Other than the usual rumours and speculation it’s been a pretty slow few days news-wise with the exception of Arsene Wenger supposedly cleaning house in the offseason when several players are possibly going to be sent packing. These include the likes of Manuel Almunia, Nicklas Bendtner, Marouane Chamakh, Andrei Arshavin, Sebastien Squillaci, Carlos Vela, Denilson, and perhaps Park Ju-Young. It’s estimated that with these players off the books the Gunners will save several million pounds a year.
However, some of that money’s going to have to go back in the team as Wenger needs to re-sign Robin van Persie and Theo Walcott, and is reportedly trying to get Alex Song to sign a new deal with Alex Oxlade-Chamberlain also in line for a pay raise. Also, Wenger hopes to sign a couple of big-name players in the next transfer window.

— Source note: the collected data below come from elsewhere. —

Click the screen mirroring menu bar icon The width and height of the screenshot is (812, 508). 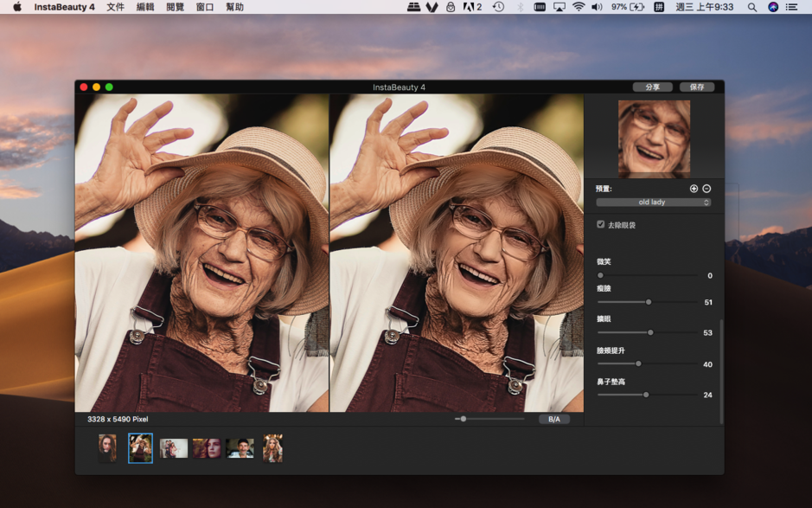click(x=559, y=8)
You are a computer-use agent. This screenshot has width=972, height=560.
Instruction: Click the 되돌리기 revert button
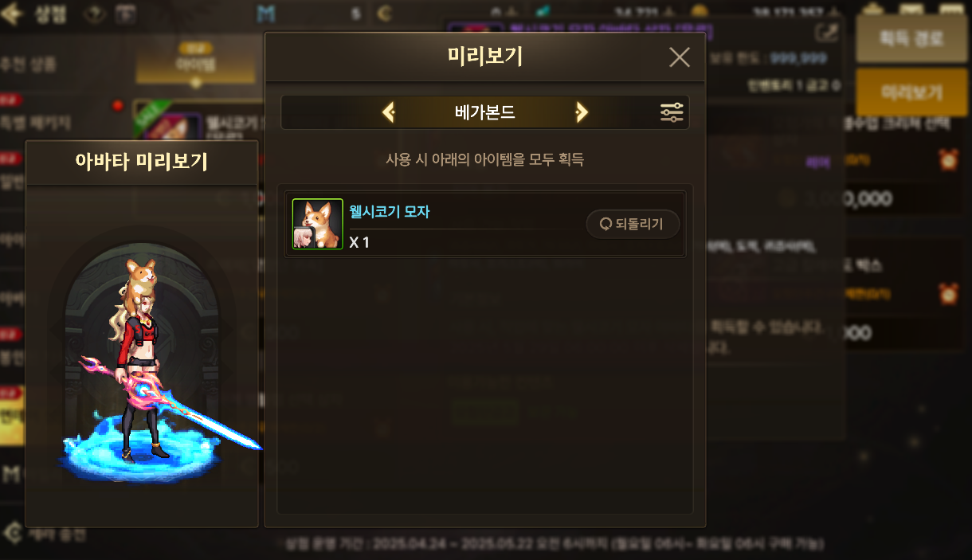(x=633, y=224)
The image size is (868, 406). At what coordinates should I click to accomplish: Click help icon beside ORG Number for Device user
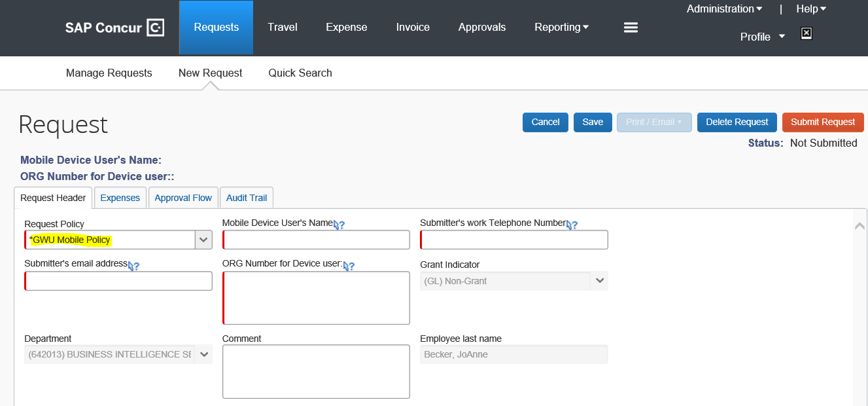[349, 266]
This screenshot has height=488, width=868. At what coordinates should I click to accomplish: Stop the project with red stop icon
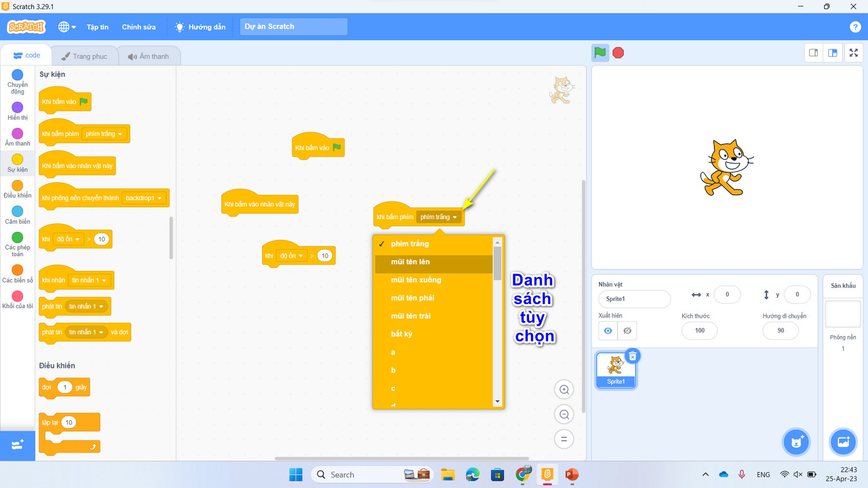point(618,53)
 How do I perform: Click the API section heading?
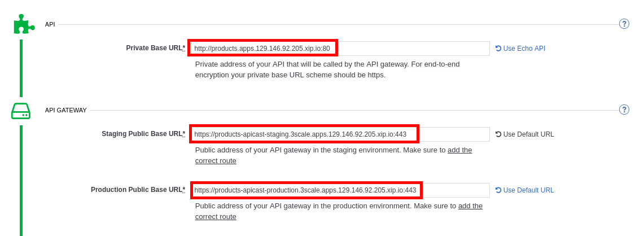50,24
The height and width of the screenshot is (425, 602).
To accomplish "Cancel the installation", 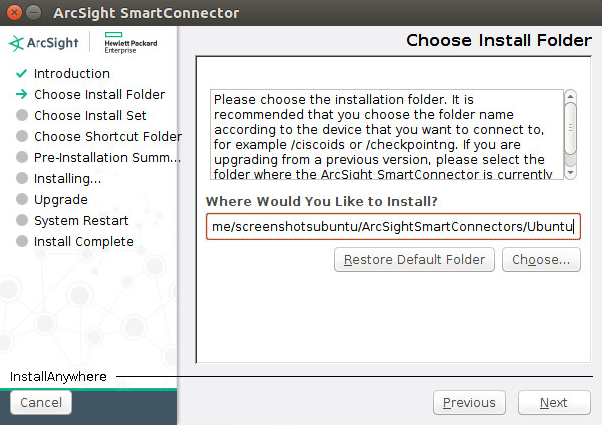I will click(x=41, y=402).
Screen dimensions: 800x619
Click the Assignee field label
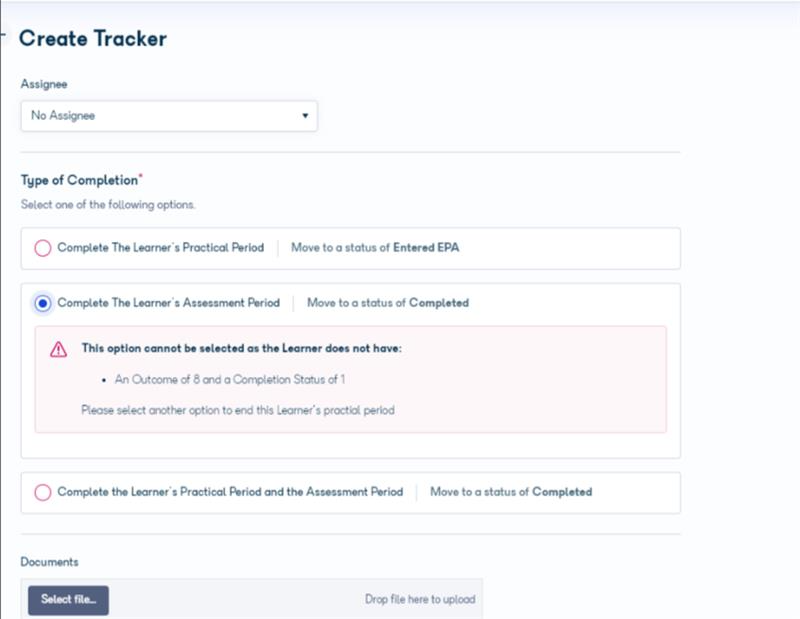point(44,84)
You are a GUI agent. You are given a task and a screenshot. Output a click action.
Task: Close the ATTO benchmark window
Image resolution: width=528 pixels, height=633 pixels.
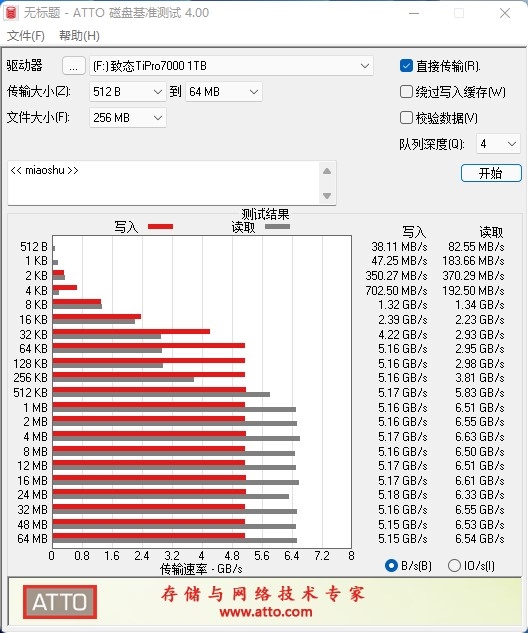point(505,13)
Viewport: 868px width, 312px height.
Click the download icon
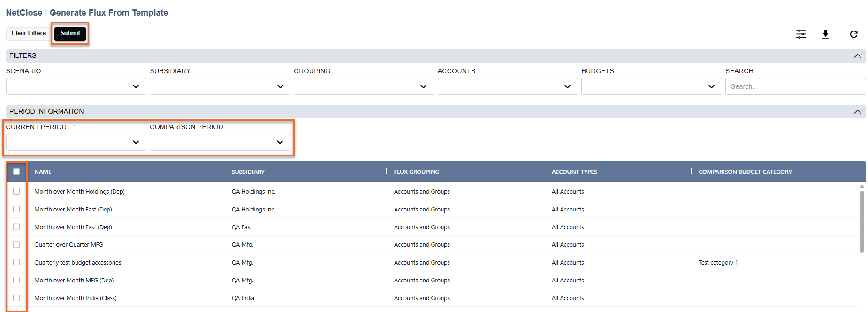(825, 34)
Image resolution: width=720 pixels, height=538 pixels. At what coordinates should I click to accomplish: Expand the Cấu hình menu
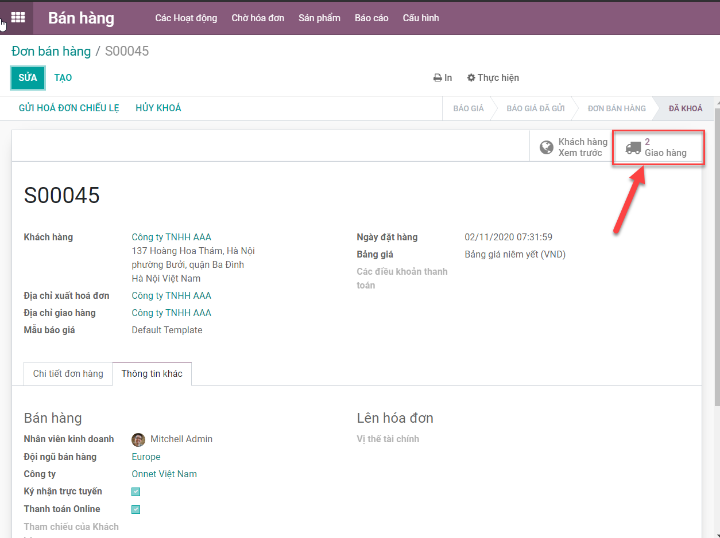click(x=420, y=18)
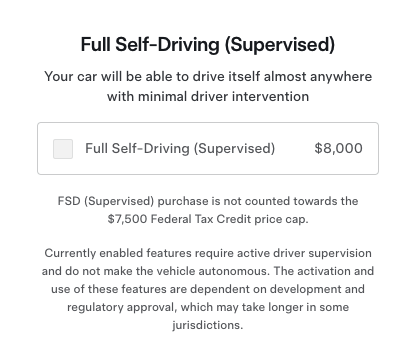Click the '$7,500' amount in tax note

pyautogui.click(x=127, y=219)
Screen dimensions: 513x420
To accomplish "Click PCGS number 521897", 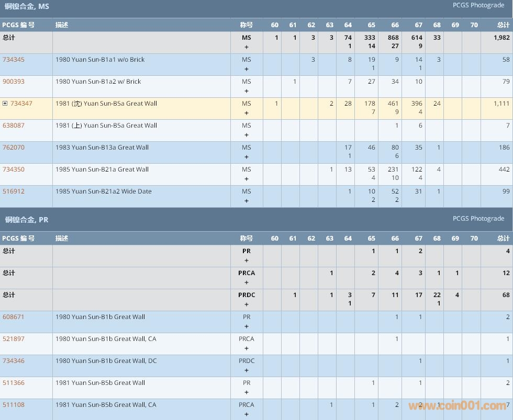I will 14,339.
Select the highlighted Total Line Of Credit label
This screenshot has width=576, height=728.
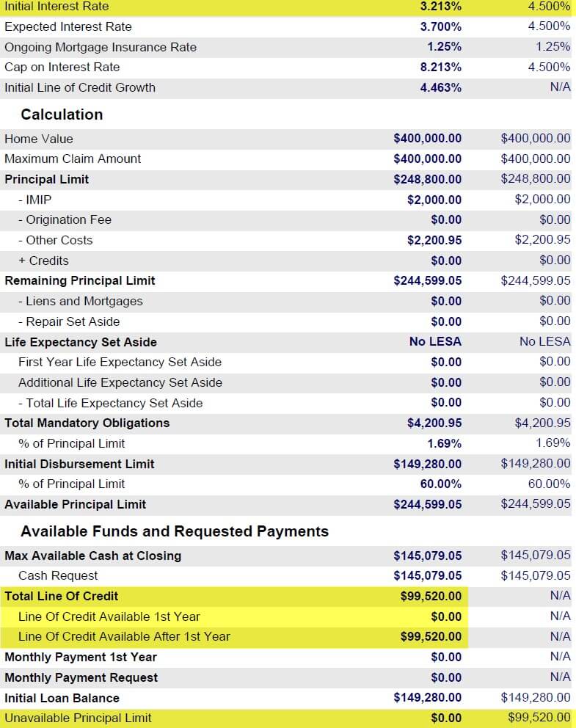[61, 596]
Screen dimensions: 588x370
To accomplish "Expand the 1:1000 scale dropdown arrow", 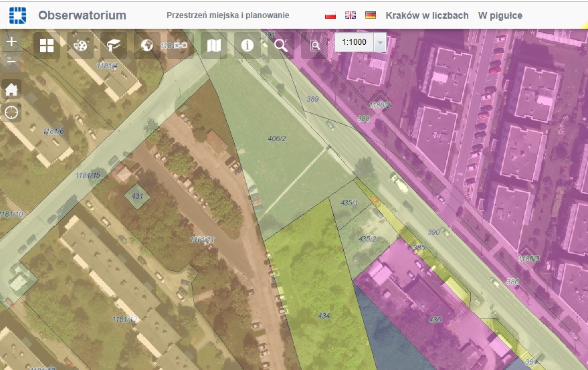I will click(x=380, y=42).
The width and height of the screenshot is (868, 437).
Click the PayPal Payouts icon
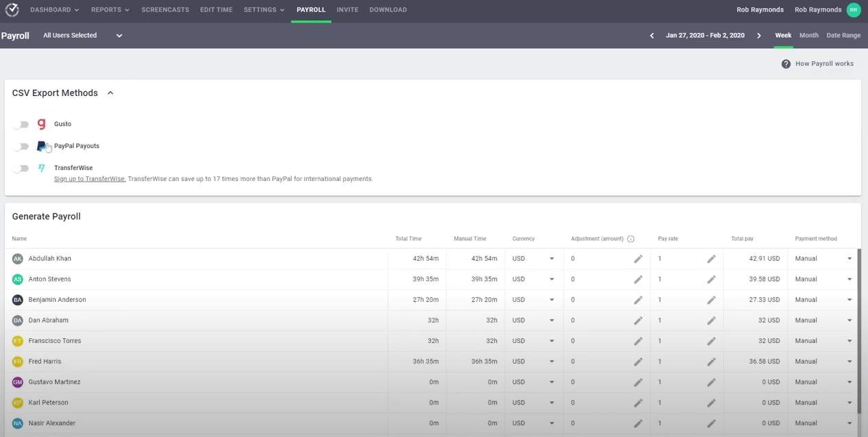pos(41,145)
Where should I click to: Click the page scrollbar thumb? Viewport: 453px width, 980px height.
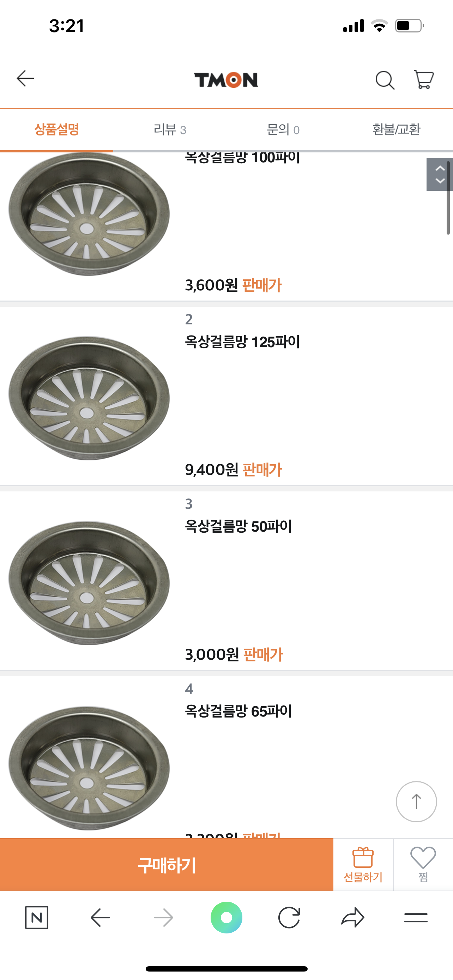pyautogui.click(x=448, y=198)
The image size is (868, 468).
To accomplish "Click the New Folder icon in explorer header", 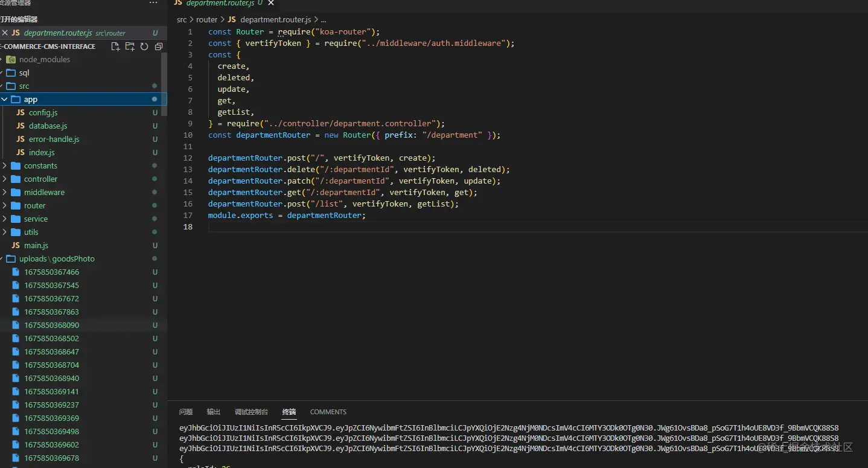I will click(130, 46).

One of the more interesting articles floating around today, by Dan Coombs, listed a few of the young Gunners that could make a difference in the first team in the next few years. I’m sure Arsenal supporter Roger Daltrey wasn’t singing about them in Pete Townshend’s Who Classic ‘The Kids are Alright,’ but the title’s appropriate for this quartet of players.
Joel Campbell:This 19-year-old Costa Rican striker could very well be the best of the bunch at the moment. He’s currently on loan with Lorient of France’s Ligue 1. Campbell stood out last year while playing for Costa Rica’s Under-20 side and had quite a few teams interested in him. Arsenal managed to get him to sign on the dotted line though last summer. Campbell showed just how good he is when called up for his nation’s senior team and scored against Spain in a 2-2 draw towards the end of last year.
He then played in the testimonial match for former Wales’ manager Gary Speed earlier this year and managed to net the winning goal against Wales. The reason Campbell was loaned to Lorient in France was because he had some problems with his work permit in the UK. Getting that mess sorted out should be one of the Gunners’ priorities in the offseason as this kid should be located in England as soon as possible.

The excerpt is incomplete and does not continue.